**** 提示文

また、石油ガス税額の端数計算については、以下のルールが適用されます。

  1. 課税標準数量に対する石油ガス税額に1円未満の端数があるとき。
    • その端数を切り捨てる
  2. 控除税額に1円未満の端数があるとき。
    • その端数を切り捨てる
  3. 石油ガス税額の確定金額に100円未満の端数があるとき、またはその全額が100円未満であるとき。
    • その端数金額またはその全額を切り捨てる
  4. 還付金の額に相当する石油ガス税額に1円未満の端数があるとき。
    • その端数を切り捨てる

これらの端数処理ルールを正確に適用することで、適正な申告・納税が可能となります。

 

石油ガス税と石油石炭税の違いと関連性

石油ガス税と石油石炭税は、どちらも石油関連製品に課される税金ですが、その目的や課税対象、税率などに違いがあります。これらを正確に理解することは、税務実務において重要です。

 

石油ガス税の特徴:

  • 課税対象:自動車用石油ガス容器に充填されているLPG
  • 目的:揮発油税や軽油引取税とのバランスを取るため
  • 税率:1kgあたり17円50銭
  • 使途:道路整備財源(国と地方自治体で分配)

石油石炭税の特徴:

  • 課税対象:原油・ガス状炭化水素・石炭
  • 目的:エネルギー政策の財源確保と環境対策
  • 税率。
    • 原油・石油製品:1kℓあたり2,800円(本則税率2,040円+上乗せ税率760円)
    • ガス状炭化水素(LPG・LNG):1tあたり1,860円(本則税率780円+上乗せ税率1,080円)

********
**** 資料欄

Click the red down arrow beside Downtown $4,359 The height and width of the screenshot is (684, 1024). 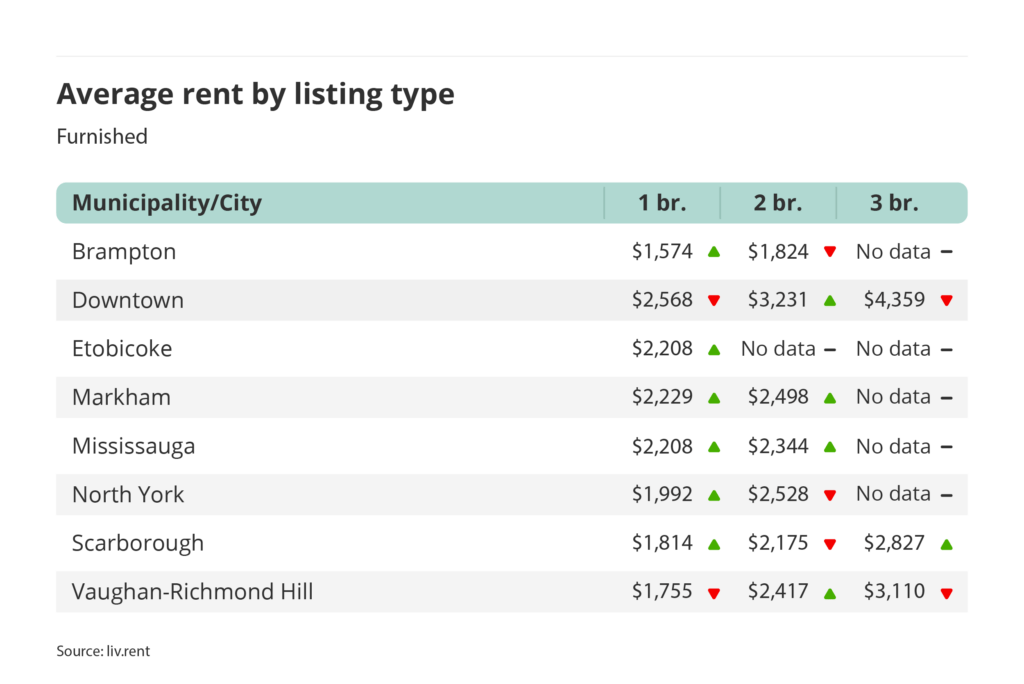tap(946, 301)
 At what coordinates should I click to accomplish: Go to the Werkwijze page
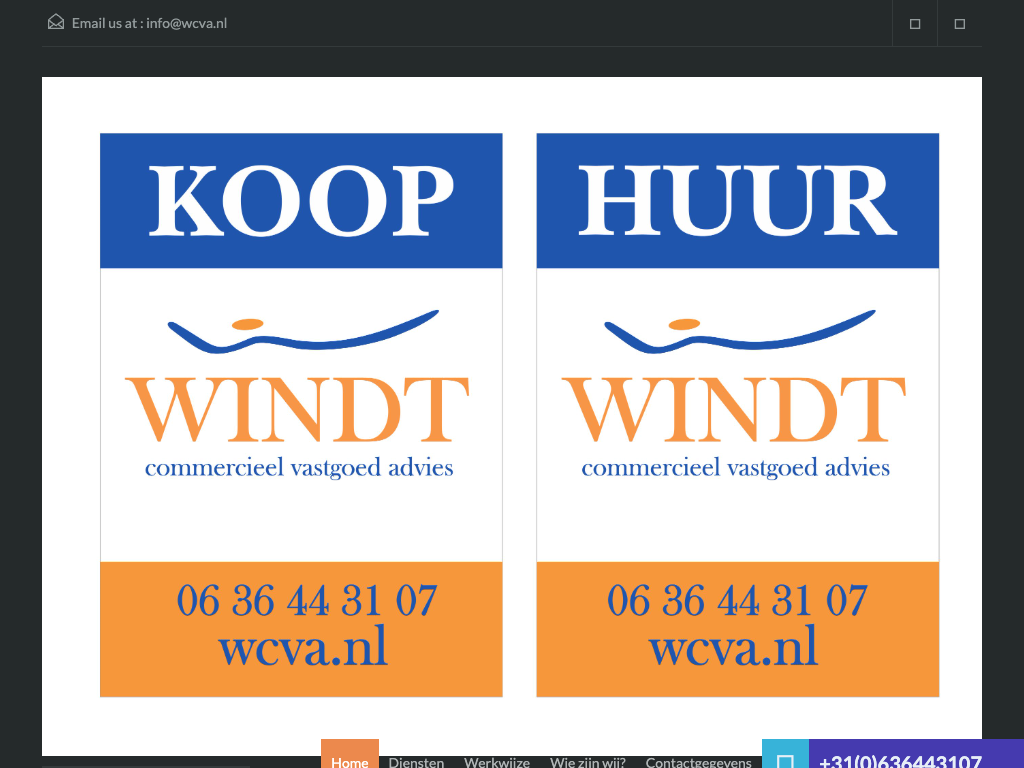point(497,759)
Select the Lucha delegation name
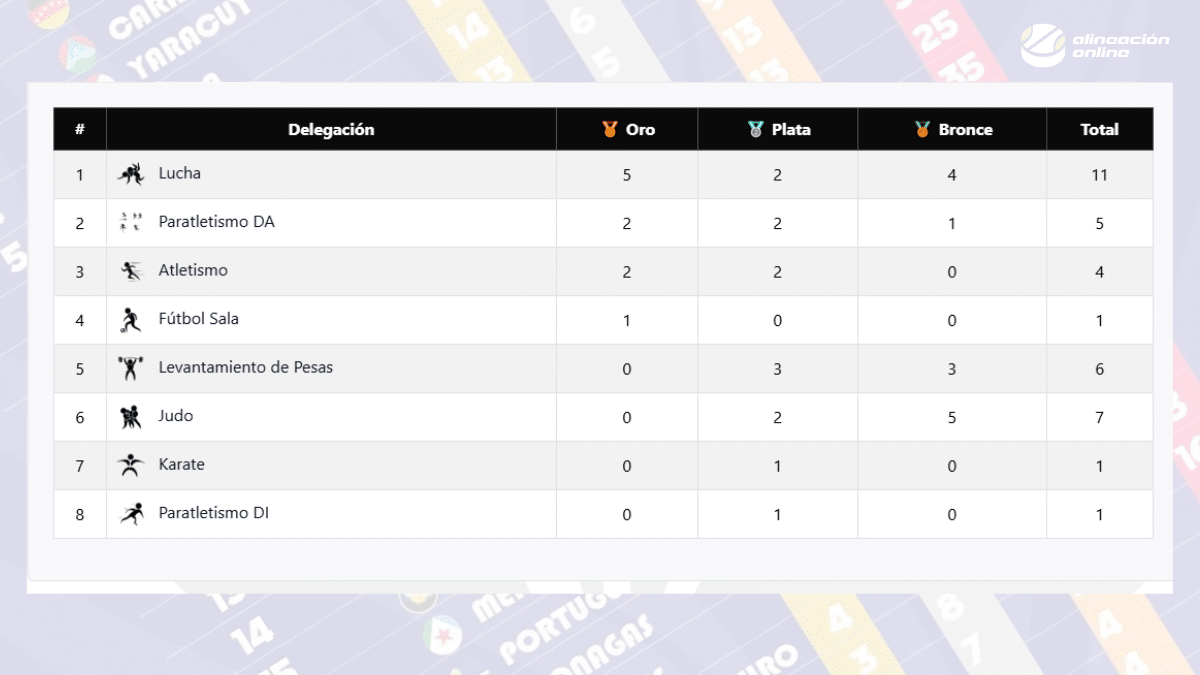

********

## 課題の指示:
上に示した石油ガス税と石油石炭税に関する文章を、最後の行の後から書き継ぎなさい。

## 解答例:
    • 石炭:1tあたり1,370円(本則税率700円+上乗せ税率670円)
  • 使途:道路整備、石炭対策、省エネルギー対策、石油代替エネルギー対策など

石油石炭税には「地球温暖化対策のための税」として上乗せ税率が設定されており、これは2012年10月から段階的に導入されました。この上乗せ分は、CO2排出抑制のための温暖化対策税としての性格を持っています。

 

一方、石油ガス税は自動車用燃料としてのLPGにのみ課される税金で、道路整備財源を確保するという目的が明確です。

 

これらの税金は、最終的には消費者が負担することになります。例えば、都市ガス会社は石油石炭税の増税分をガス料金に転嫁するため、2016年4月の税率引き上げ時には、1m³あたり0.2376円(税込)のガス料金引き上げが行われました。

 

石油ガス税の計算における容量と重量の換算方法

石油ガス税の計算において、石油ガスが容量(リットル)で計量されている場合の重量換算方法は、法令で明確に規定されています。この換算方法を正確に理解することは、適正な税額計算のために不可欠です。

 

石油ガス税法施行令第4条によれば、容量により計量されている課税石油ガスの重量計算には、主に以下の2つの方法があります。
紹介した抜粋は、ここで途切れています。